Cambridgeshire and Northamptonshire councils forecast £5m shared ICT savings

A shared service agreement between Cambridgeshire and Northamptonshire County Councils is forecast to save nearly £5 million in annual ICT costs, a report has revealed.


A shared service agreement between Cambridgeshire and Northamptonshire County Councils is forecast to save nearly £5 million in annual ICT costs, a report has revealed.

The councils set up the LGSS in October 2010 to cover back office, professional and frontline services, including ICT, finance and HR. The aim of the shared service was to create efficiencies, as well as cut costs, across both councils, in the face of reduced central government budgets, rising costs and an ageing demographic. To generate revenue, the councils also planned to provide its shared services to other councils.

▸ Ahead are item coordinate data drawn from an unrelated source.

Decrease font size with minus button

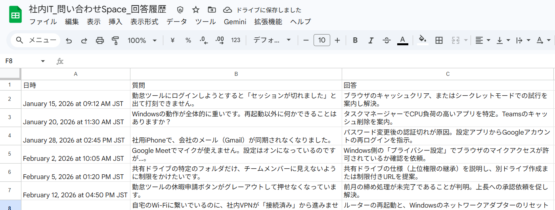click(x=306, y=40)
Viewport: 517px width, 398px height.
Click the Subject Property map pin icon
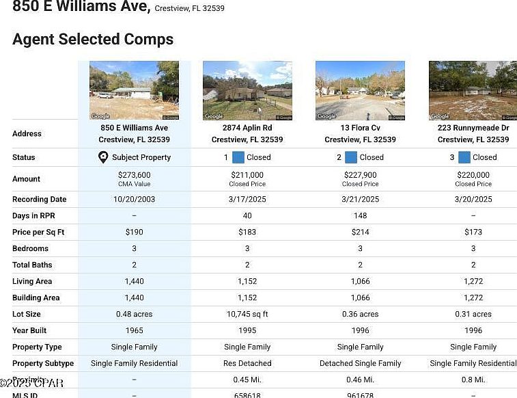(103, 157)
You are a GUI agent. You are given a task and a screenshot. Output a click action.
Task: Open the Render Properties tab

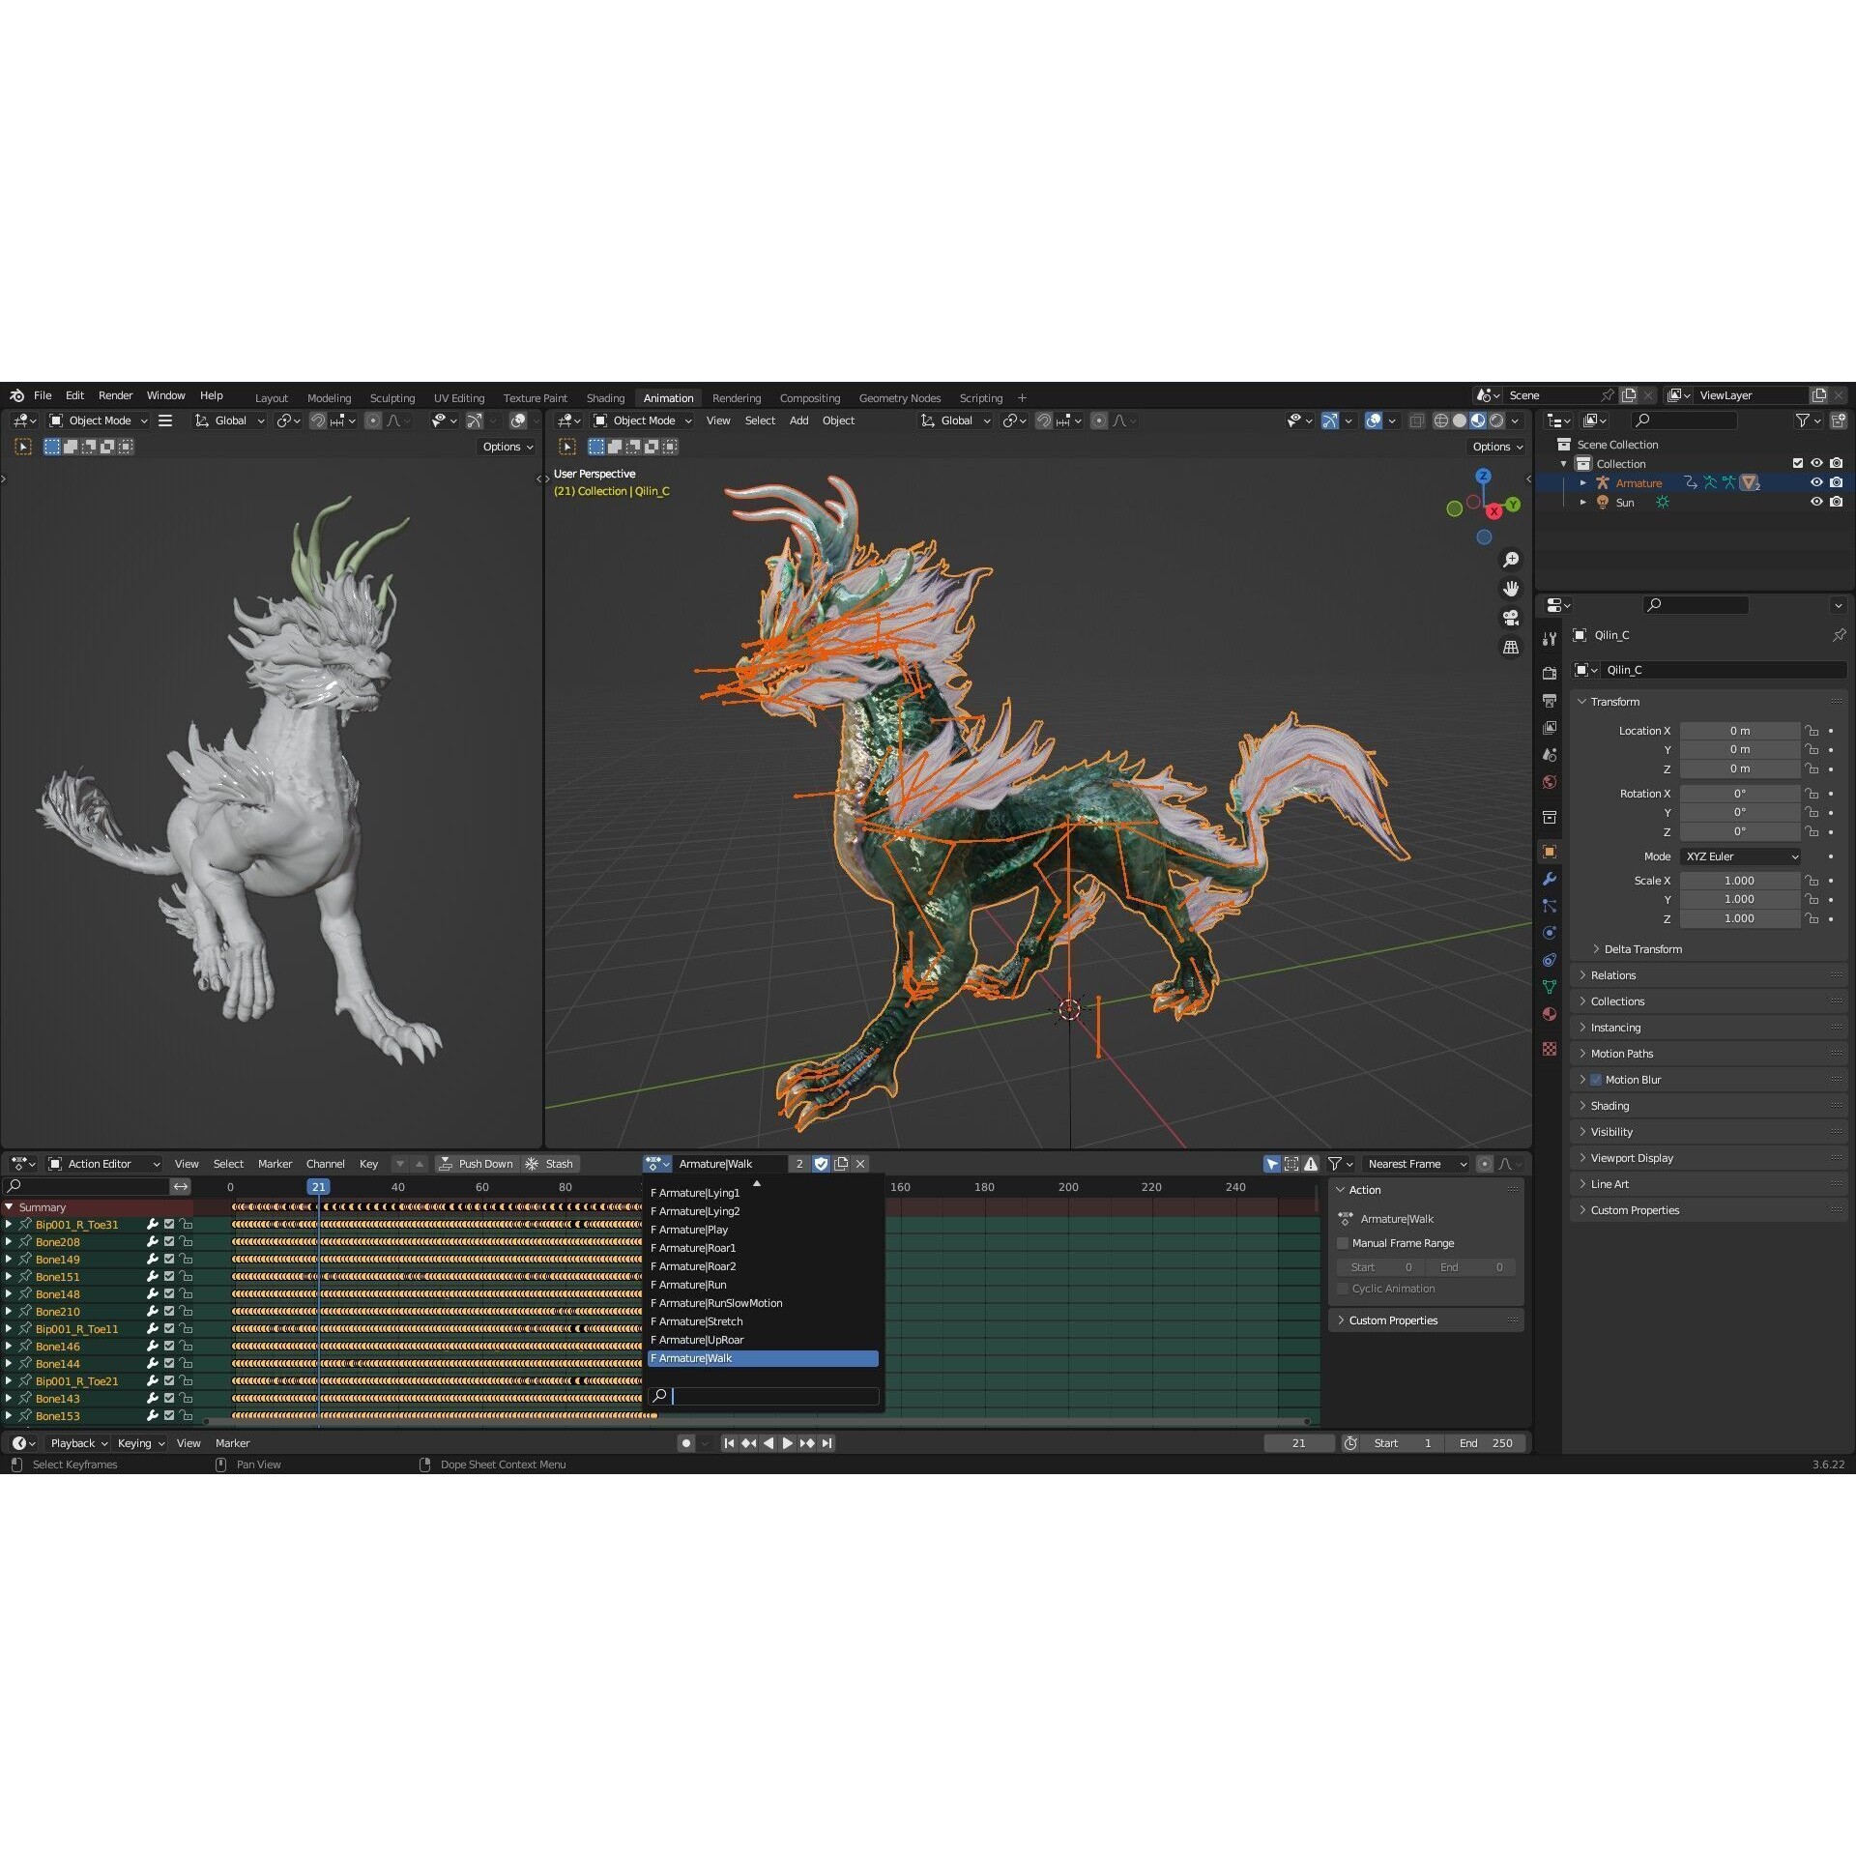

In a report by the Local Government Association (LGA), LGSS has predicted that the reprocurement of the Cambridgeshire ICT network infrastructure will lead to an annual IT saving of £2.96 million from 2012/13, the second year that the LGSS has been in operation.

This saving would be on top of the £1.78 million the councils saved during 2011/12 and 2012/13 by integrating IT provision with Oracle and Fujitsu.

Together, these savings make up half of the total £9.47 million savings that LGSS has predicted it will achieve from sharing services for 2012/13.

“Importantly there has been no bespoking of software. LGSS has insisted on a plain ‘vanilla’ approach to IT to ensure that processes are intuitive and simple. This has helped increase the savings that can be delivered,” the LGA said.

The councils have so far invested £3.32 million in creating LGSS, with the main set-up costs attributed to the upgrading, extending and integrating of a shared ERP system, version R12, from Oracle. These costs include project and related staff costs.

Other technology changes that have helped to save money and improve services include the introduction of electronic, to replace paper, forms relating to HR, finance, pensions and IT.

“The current pilot of e-forms has simplified processes and provided managers with better management information,” the LGA said.

The councils have also installed a new pensions system, called Altair, which has allowed LGSS to eliminate a four-year, 1,200 case backlog that it had inherited, with the system changes expected to result in annual savings of around £400,000.

Northamptonshire has also made savings by bringing its payroll system in-house to LGSS from outsourced provider Mouchel Business Services, and the council is also currently undergoing a project to move its management systems into a SharePoint model office.

In addition, LGSS has brought the support service helpdesks for IT, HR, finance, pensions and property under one management structure, to act as a ‘one-stop shop’.

Meanwhile, greater use of video conferencing across both councils’ sites have helped cut the costs of travelling.


However, the LGA noted that the councils still have some challenges to overcome.

“Despite the upfront annual savings in IT that resulted from consolidating arrangements with external suppliers, specifically Oracle, LGSS has yet to implement a single, integrated IT strategy across the organisation,” it said.

“The IT directorate was one of the last to be integrated into LGSS and some organisation consolidation has yet to be completed. Additional savings will therefore be delivered once further integration has been achieved.

For example, although SharePoint has been introduced for the sharing of documents, not all staff have been trained to use the system yet.

Also, the councils’ two IT systems are not yet fully integrated, which means that staff have to use remote access to use one or other of the council’s systems.

“The increasing move to web-based and fully-shared applications like the [Heywood] Altair pensions systems and Oracle R12 is alleviating this issue,” the LGA said.

Nonetheless, the LGSS has made some headway in its income-generating plans. During 2012 it has entered into partnership agreements to provide finance and ICT services to Norwich City Council, and HR and payroll services to Huntingdonshire District Council.

Overall, LGSS’s forecast savings of £9.5 million by the end of March 2013, make it a “major success story”, according to the LGA. The organisation has also identified further internal savings that are projected to take annual savings to over £18 million by the end of 2015/16.

“These will result from longer-term changes to processes, culture and technology. In particular, ensuring the effective integration of the IT across the two councils is a major priority,” the LGA said.

“IT is a critical enabler of wider business transformation and any failure will slow down other initiatives and ultimately impact on the success of third-party contracts.”